• _Quoted passage_:

=======

Connect with us

Security

Over 100,000 GitHub repos have leaked API or cryptographic keys

Published

on

A scan of billions of files from 13 percent of all GitHub public repositories over a period of six months has revealed that over 100,000 repos have leaked API tokens and cryptographic keys, with thousands of new repositories leaking new secrets on a daily basis.

The scan was the object of academic research carried out by a team from the North Carolina State University (NCSU), and the study’s results have been shared with GitHub, which acted on the findings to accelerate its work on a new security feature called Token Scanning, currently in beta.

Academics scanned billions of GitHub files

The NCSU study is the most comprehensive and in-depth GitHub scan to date and exceeds any previous research of its kind.

NCSU academics scanned GitHub accounts for a period of nearly six months, between October 31, 2017, and April 20, 2018, and looked for text strings formatted like API tokens and cryptographic keys.

They didn’t just use the GitHub Search API to look for these text patterns, like other previous research efforts, but they also looked at GitHub repository snapshots recorded in Google’s BigQuery database.

Across the six-month period, researchers analyzed billions of files from millions of GitHub repositories.

In a research paper published last month, the three-man NCSU team said they captured and analyzed 4,394,476 files representing 681,784 repos using the GitHub Search API, and another 2,312,763,353 files from 3,374,973 repos that had been recorded in Google’s BigQuery database.

NCSU team scanned for API tokens from 11 companies

Inside this gigantic pile of files, researchers looked for text strings that were in the format of particular API tokens or cryptographic keys.

Since not all API tokens and cryptographic keys are in the same format, the NCSU team decided on 15 API token formats (from 15 services belonging to 11 companies, five of which were from the Alexa Top 50), and four cryptographic key formats.

This included API key formats used by Google, Amazon, Twitter, Facebook, Mailchimp, MailGun, Stripe, Twilio, Square, Braintree, and Picatic.

NCSU GitHub scan tested APIs

Image: Meli et. al

Results came back right away, with thousands of API and cryptographic keys leaking being found every day of the research project.

In total, the NCSU team said they found 575,456 API and cryptographic keys, of which 201,642 were unique, all spread over more than 100,000 GitHub projects.

NCSU GitHub scan results

Image: Meli et. al

An observation that the research team made in their academic paper was that the “secrets” found using the Google Search API and the ones via the Google BigQuery dataset also had little overlap.

“After joining both collections, we determined that 7,044 secrets, or 3.49% of the total, were seen in both datasets. This indicates that our approaches are largely complementary,” researchers said.

Furthermore, most of the API tokens and cryptographic keys –93.58 percent– came from single-owner accounts, rather than multi-owner repositories.

What this means is that the vast majority of API and cryptographic keys found by the NCSU team were most likely valid tokens and keys used in the real world, as multi-owner accounts usually tend to contain test tokens used for shared-testing environments and with in-dev code.

Leaked API and crypto keys to hang around for weeks

Because the research project also took place over a six-month period, researchers also had a chance to observe if and when account owners would realize they’ve leaked API and cryptographic keys, and remove the sensitive data from their code.

=======

• _Directive A_: Copy the passage of the GitHub leaked keys article from "In total, the" up to and including "100,000 GitHub projects.", word for word.
• _Directive B_: Continue the article on leaked GitHub keys from the point where it stops.

• _Data provided_:
=======

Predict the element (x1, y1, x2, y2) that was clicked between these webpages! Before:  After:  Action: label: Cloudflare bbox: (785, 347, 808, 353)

=======

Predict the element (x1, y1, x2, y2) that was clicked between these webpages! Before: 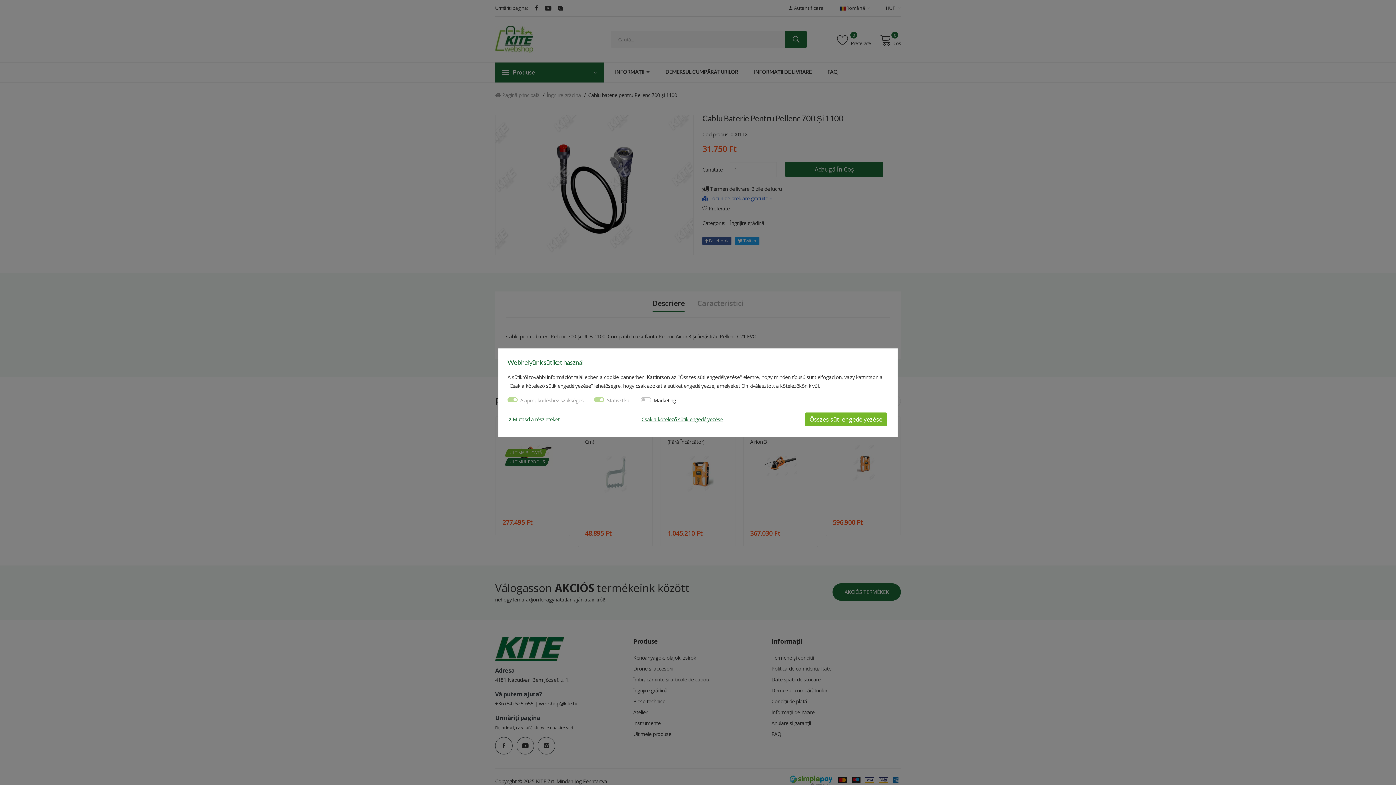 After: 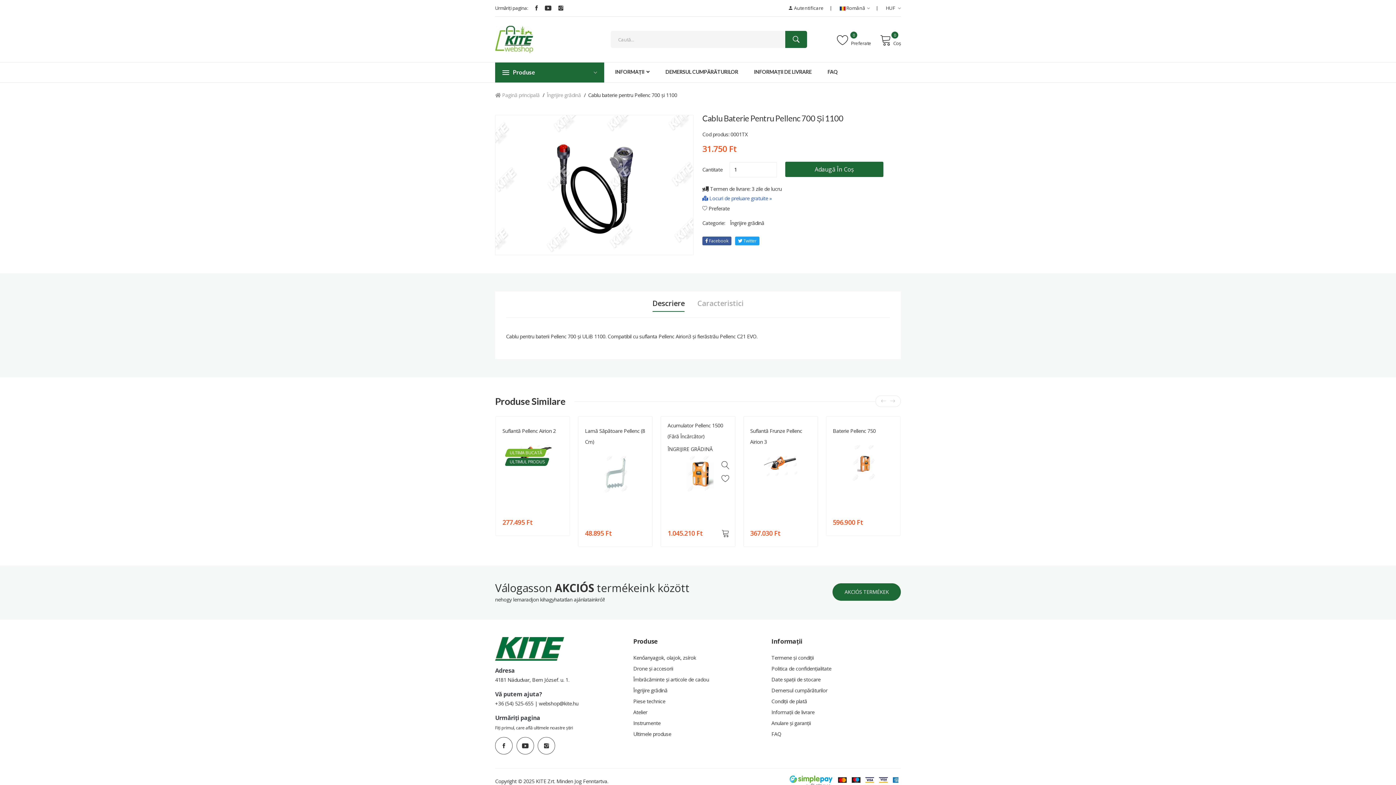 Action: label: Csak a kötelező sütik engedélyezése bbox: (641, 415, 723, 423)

=======

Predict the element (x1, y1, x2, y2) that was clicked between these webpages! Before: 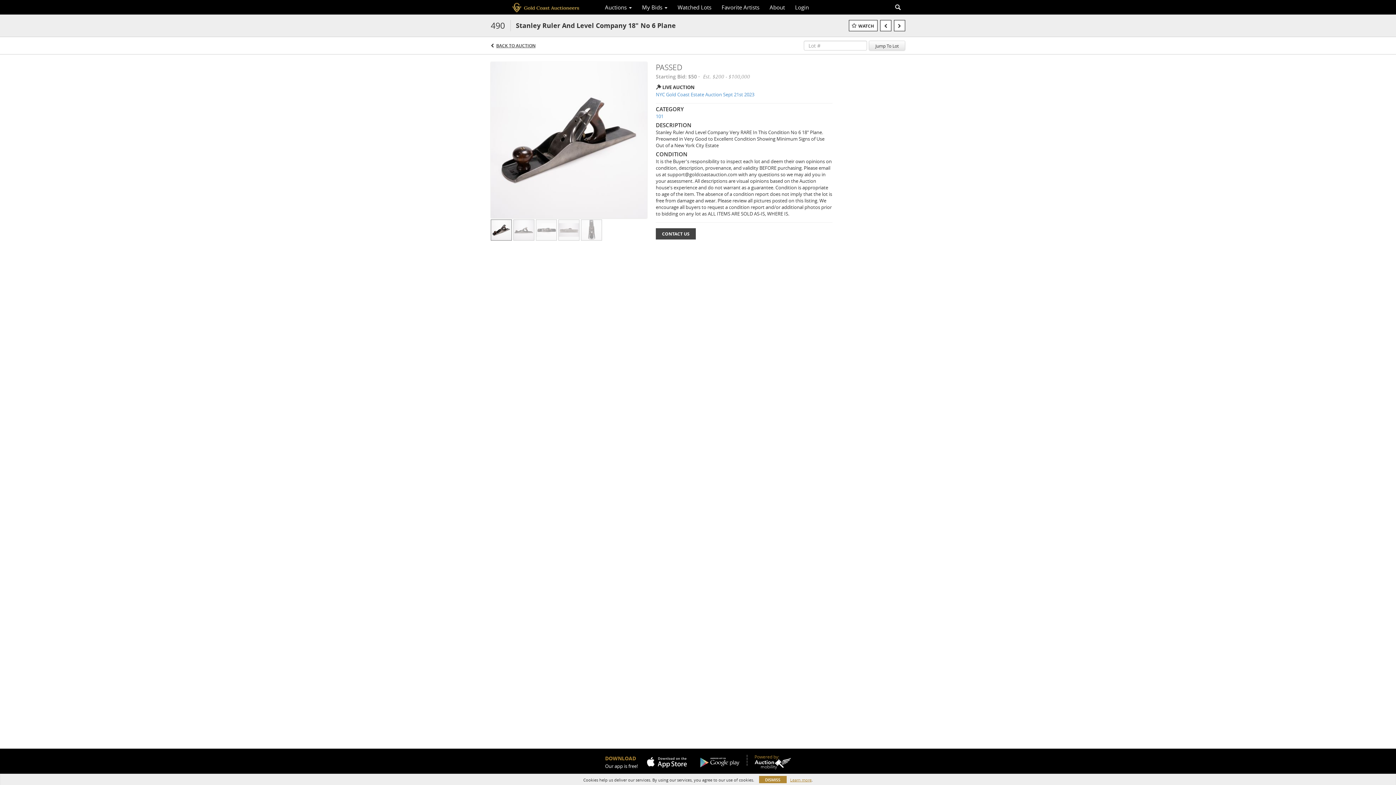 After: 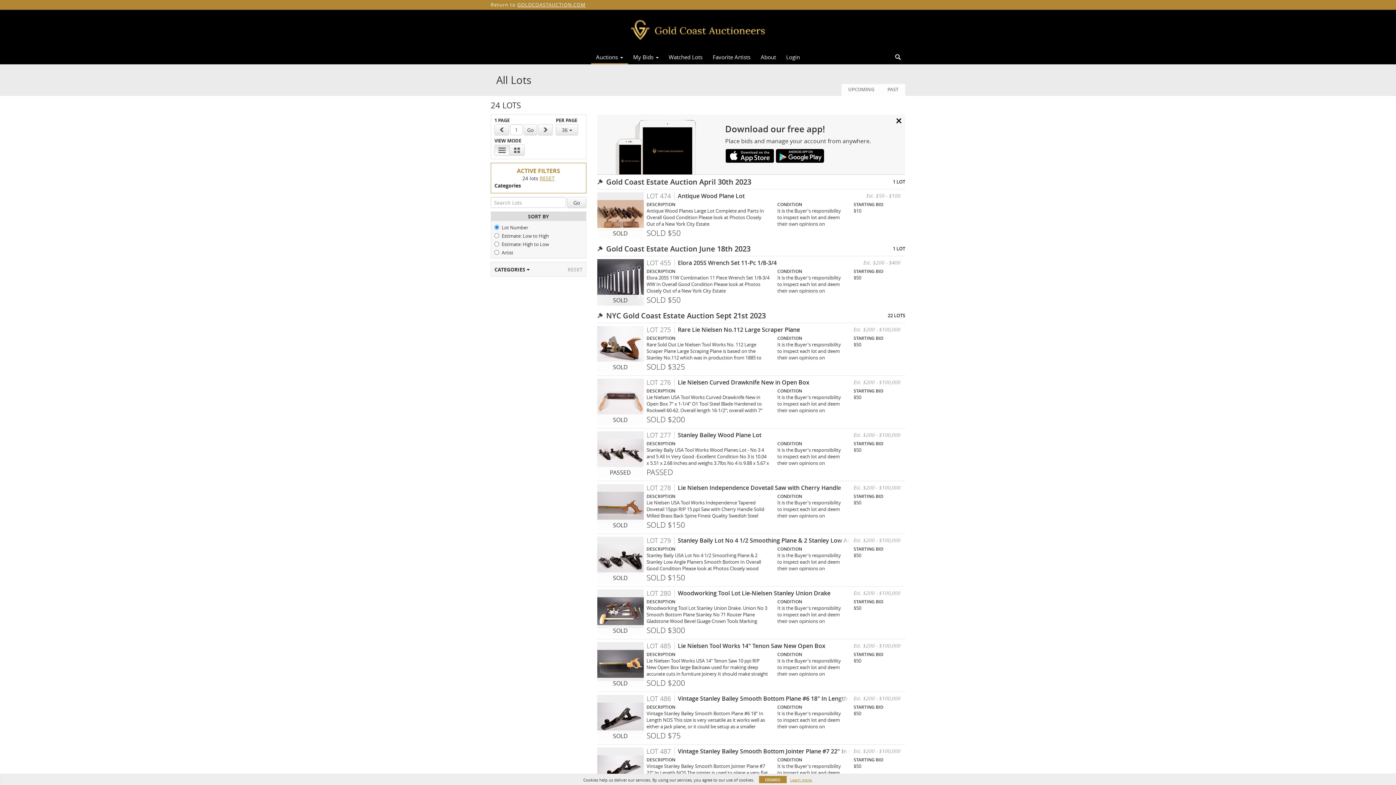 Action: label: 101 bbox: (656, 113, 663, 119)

=======

• _Task result A_:
In total, the NCSU team said they found 575,456 API and cryptographic keys, of which 201,642 were unique, all spread over more than 100,000 GitHub projects.

• _Task result B_:
The team said that six percent of the API and cryptographic keys they’ve tracked were removed within an hour after they leaked, suggesting that these GitHub owners realized their mistake right away.

Over 12 percent of keys and tokens were gone after a day, while 19 percent stayed for as much as 16 days.

“This also means 81% of the secrets we discover were not removed,” researchers said. “It is likely that the developers for this 81% either do not know the secrets are being committed or are underestimating the risk of compromise.”

NCSU GitHub scan timeline

Image: Meli et. al

Research team uncovers some high-profile leaks

The extraordinary quality of these scans was evident when researchers started looking at what and where were some of these leaks were originating.

“In one case, we found what we believe to be AWS credentials for a major website relied upon by millions of college applicants in the United States, possibly leaked by a contractor,” the NCSU team said.

“We also found AWS credentials for the website of a major government agency in a Western European country. In that case, we were able to verify the validity of the account, and even the specific developer who committed the secrets. This developer claims in their online presence to have nearly 10 years of development experience.”

In another case, researchers also found 564 Google API keys that were being used by an online site to skirt YouTube rate limits and download YouTube videos that they’d later host on another video sharing portal.

“Because the number of keys is so high, we suspect (but cannot confirm) that these keys may have been obtained fraudulently,” NCSU researchers said.

Last, but not least, researchers also found 7,280 RSA keys inside OpenVPN config files. By looking at the other settings found inside these configuration files, researchers said that the vast majority of the users had disabled password authentication and were relying solely on the RSA keys for authentication, meaning anyone who found these keys could have gained accessed to thousands of private networks.

The high quality of the scan results was also apparent when researchers used other API token-scanning tools to analyze their own dataset, to determine the efficiency of their scan system.

“Our results show that TruffleHog is largely ineffective at detecting secrets, as its algorithm only detected 25.236% of the secrets in our Search dataset and 29.39% in the BigQuery dataset,” the research team said.

GitHub is aware and on the job

In an interview with ZDNet today, Brad Reaves, Assistant Professor at the Department of Computer Science at North Carolina State University, said they shared the study’s results with GitHub in 2018.

“We have discussed the results with GitHub. They initiated an internal project to detect and notify developers about leaked secrets right around the time we were wrapping up our study. This project was publicly acknowledged in October 2018,” Reaves said.

“We were told they are monitoring additional secrets beyond those listed in the documentation, but we weren’t given further details.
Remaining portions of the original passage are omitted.